The Court of Appeal has held in North West Anglia NHS Foundation Trust v Gregg that employers do not need to wait until a police investigation has been completed before initiating their own disciplinary procedures unless they do so with the aim of destroying or seriously damaging the relationship with their employee.

Basic facts

After the deaths of two patients, Dr Gregg, a consultant anaesthetist, was suspended and a police investigation started. His registration as a medical practitioner was also suspended by the Interim Orders Tribunal (IOT) of the Medical Practitioners Tribunal Service, meaning that he could not practise.

About 18 months after his suspension from his job, the Trust stopped paying him. It also continued its internal disciplinary process despite an ongoing police investigation into the deaths.

Dr Gregg brought proceedings in the High Court seeking an injunction against the Trust with regard to its ongoing investigations (which he argued was in breach of the implied term of trust and confidence) and the decision to stop paying him his salary.

High Court decision

The High Court granted an injunction preventing disciplinary proceedings pending the end of criminal proceedings on the basis that the Trust was in breach of contract, namely, a breach of the duty to maintain trust and confidence:

  • for failing to pay his salary during the period when he was suspended by the IOT;
  • for proposing to hold a hearing to discuss terminating his contract on the basis that he no longer held the requisite registration; and
  • for pursuing their own internal disciplinary process in parallel with an investigation by the police, rather than delaying it until it was complete.

Decision of Court of Appeal

The Court of Appeal dismissed the Trust’s appeal with regard to the issue of payment, holding that there was no basis on which to imply a term into Dr Gregg’s contract whereby it could deduct pay following his suspension. As the point of the suspension was simply to preserve the status quo until more was known, it was quite different from a suspension imposed by way of sanction. Indeed, the Trust itself had described it as "a neutral act”. As Dr Gregg was “ready, willing and able” to work, the Trust was still under an obligation to pay him.

However, on the second ground, the court considered that the judge was wrong to find that the Trust would be acting unfairly in inviting Dr Gregg to a hearing to discuss the possibility of terminating his contract because of his failure to maintain his licence, not least because the Trust was not obliged to hold such a hearing at all.
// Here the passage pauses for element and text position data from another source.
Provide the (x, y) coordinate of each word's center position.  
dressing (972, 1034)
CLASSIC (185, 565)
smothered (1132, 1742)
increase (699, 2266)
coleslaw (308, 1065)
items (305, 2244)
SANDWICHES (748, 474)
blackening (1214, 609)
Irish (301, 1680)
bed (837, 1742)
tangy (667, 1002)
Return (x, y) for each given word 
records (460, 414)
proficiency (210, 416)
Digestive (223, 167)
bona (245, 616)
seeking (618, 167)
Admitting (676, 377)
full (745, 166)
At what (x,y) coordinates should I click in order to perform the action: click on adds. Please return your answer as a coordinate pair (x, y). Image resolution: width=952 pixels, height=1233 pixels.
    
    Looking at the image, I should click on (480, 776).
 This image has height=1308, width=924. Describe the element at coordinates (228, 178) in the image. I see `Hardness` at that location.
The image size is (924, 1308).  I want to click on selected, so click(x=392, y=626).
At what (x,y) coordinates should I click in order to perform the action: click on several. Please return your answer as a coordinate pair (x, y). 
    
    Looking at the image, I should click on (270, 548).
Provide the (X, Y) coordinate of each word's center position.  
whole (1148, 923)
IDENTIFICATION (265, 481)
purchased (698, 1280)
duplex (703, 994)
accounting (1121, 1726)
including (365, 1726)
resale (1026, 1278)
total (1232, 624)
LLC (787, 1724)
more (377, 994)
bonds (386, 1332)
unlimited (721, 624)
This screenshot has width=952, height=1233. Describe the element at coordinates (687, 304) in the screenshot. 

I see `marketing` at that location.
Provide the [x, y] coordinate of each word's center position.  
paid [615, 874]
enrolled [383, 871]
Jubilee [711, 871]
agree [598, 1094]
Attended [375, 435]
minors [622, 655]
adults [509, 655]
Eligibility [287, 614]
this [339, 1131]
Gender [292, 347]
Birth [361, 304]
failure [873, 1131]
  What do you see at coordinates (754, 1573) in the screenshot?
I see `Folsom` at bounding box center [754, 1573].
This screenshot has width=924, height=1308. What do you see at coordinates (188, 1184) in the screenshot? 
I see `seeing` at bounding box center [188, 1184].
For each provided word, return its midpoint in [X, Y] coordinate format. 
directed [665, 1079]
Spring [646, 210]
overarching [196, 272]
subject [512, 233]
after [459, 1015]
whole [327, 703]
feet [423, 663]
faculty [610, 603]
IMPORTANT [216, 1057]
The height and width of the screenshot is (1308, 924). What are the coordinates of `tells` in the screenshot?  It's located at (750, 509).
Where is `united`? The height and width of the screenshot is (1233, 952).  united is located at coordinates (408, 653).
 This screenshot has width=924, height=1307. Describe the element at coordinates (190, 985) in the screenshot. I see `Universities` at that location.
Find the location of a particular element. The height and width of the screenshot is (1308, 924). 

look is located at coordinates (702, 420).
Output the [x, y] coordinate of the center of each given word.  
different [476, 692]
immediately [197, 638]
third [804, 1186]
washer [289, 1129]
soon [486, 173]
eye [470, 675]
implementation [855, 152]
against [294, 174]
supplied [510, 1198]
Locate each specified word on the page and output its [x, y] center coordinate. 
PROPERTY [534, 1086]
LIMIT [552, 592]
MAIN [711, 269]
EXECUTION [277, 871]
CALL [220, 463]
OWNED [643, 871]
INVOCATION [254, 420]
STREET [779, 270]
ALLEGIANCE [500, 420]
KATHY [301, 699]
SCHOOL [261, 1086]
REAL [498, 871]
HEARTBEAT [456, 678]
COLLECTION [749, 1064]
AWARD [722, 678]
Instead, it could simply have terminated his contract. Although that might have prompted an argument about whether they were entitled in law to do so, that was not the same as saying that holding a hearing in advance of taking such a decision was or could be unfair.

On the third issue, it held that the judge had applied the wrong test when deciding that the trust was in breach of the implied term of trust and confidence for pursuing its own internal process rather than waiting for the police to finish their investigations. Rather than equating the implied term of trust and confidence with a more generalised obligation to act fairly, the Court should have considered whether the conduct was “calculated to destroy or seriously damage the relationship" and then, even if it was, whether there was "reasonable and proper cause" for that conduct. As the Trust was simply following its own disciplinary procedures, the test was not satisfied.

Comment

This case highlights that an employer will only be required to postpone a disciplinary hearing pending the outcome of a police investigation into an employee in exceptional circumstances. This requirement is only likely to arise where the employee can show that the continuation of the internal proceedings gives rise to a real danger of a miscarriage of justice in the criminal proceedings. Here, there was reasonable and proper cause for the Trust’s conduct in that the Trust was following its own contractually-binding disciplinary procedures and the doctor was himself contractually obliged to engage in the disciplinary process and the Court held there was no real danger of injustice that would justify an injunction.